360 vision utilizes visual information from an omnidirectional view, giving it an advantage over traditional small field-of-view cameras. While 360 vision provides a much higher range of visual information, novel methods need to be developed to utilize 360 images for traditional computer vision tasks.
Event cameras have a lot of advantages over traditional cameras, such as low latency, high temporal resolution, and high dynamic range. However, since the outputs of event cameras are the sequences of asynchronous events over time rather than actual intensity images, existing algorithms could not be directly applied. Therefore, it is demanding to generate intensity images from events for other tasks.

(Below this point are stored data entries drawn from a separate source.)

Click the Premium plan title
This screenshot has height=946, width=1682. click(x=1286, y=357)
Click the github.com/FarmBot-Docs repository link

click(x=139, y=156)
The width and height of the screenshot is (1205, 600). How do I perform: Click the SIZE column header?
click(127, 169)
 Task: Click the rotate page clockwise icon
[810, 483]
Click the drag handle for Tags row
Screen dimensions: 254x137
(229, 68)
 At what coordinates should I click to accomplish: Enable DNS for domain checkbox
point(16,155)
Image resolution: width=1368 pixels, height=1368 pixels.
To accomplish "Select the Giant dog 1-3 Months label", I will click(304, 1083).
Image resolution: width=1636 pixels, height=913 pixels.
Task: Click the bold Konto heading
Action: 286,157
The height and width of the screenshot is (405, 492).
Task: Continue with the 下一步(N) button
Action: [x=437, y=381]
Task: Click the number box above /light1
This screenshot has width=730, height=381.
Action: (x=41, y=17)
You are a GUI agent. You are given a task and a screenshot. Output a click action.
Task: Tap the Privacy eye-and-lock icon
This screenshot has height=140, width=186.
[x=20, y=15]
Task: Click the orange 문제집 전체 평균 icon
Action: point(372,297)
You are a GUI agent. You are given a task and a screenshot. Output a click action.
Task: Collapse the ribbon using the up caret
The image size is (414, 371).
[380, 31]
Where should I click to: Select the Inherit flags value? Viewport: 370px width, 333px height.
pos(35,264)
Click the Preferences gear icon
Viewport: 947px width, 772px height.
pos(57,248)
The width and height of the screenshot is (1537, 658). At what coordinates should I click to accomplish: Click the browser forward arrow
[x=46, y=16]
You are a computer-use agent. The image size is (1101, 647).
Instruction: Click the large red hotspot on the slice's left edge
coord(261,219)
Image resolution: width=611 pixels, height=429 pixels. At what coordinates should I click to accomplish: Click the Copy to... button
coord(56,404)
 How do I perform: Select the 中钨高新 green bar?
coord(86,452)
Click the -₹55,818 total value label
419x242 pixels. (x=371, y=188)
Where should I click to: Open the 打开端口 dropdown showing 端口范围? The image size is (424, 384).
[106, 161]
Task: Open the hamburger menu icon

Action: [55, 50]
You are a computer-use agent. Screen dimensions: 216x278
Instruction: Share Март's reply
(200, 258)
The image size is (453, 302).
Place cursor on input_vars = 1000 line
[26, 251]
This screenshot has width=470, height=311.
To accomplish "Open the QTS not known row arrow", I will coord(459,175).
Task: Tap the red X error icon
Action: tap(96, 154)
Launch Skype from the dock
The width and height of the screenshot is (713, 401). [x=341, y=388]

Weakly-supervised Semantic Segmentation
Semantic segmentation has achieved significant performance improvement recently. However, unlike other tasks such as object detection and classification, semantic segmentation requires dense pixel-level annotated labels that are time-consuming and costly to acquire. Accordingly, many attempts have been made for weakly-supervised semantic segmentation (WSSS) that only uses image-level classification label. WSSS using image-level classification labels usually utilizes the Class Activation Maps (CAMs) to localize objects of interest in images.
Image stitching aims to align multiple images captured from different view onto a common coordinate domain to generate an image with wider field of view. However, in large-parallax condition (non-planar scene and large baseline), the stitched images are usually spoiled by ghosting aritfacts or unwanted distortion. We research on pixel-wise warping to relieve the large-parallax condition and to generate the high-quality stitched image.
Robust Stereo Matching
Stereo matching is one of the most popular researches in computer vision because the technique can provide depth information between a camera and objects. To this end, we find correspondences between multiple images. Afterwards, disparity between correspondences can be exploited as depth for object recognition, visual surveillance, and other fields.
Trajectory Prediction is the problem of predicting the short-term (1-3 seconds) and long-term (3-5 seconds) spatial coordinates of various road-agents such as cars, buses, pedestrians, rickshaws, and animals, etc. These road-agents have different dynamic behaviors that may correspond to aggressive or conservative driving styles.
Object tracking technique is important for many computer vision applications such as security and surveillance, robotics, automotive driver assistant systems, etc. The role of object tracking is to track multiple or single objects and keep their identity as long as possible.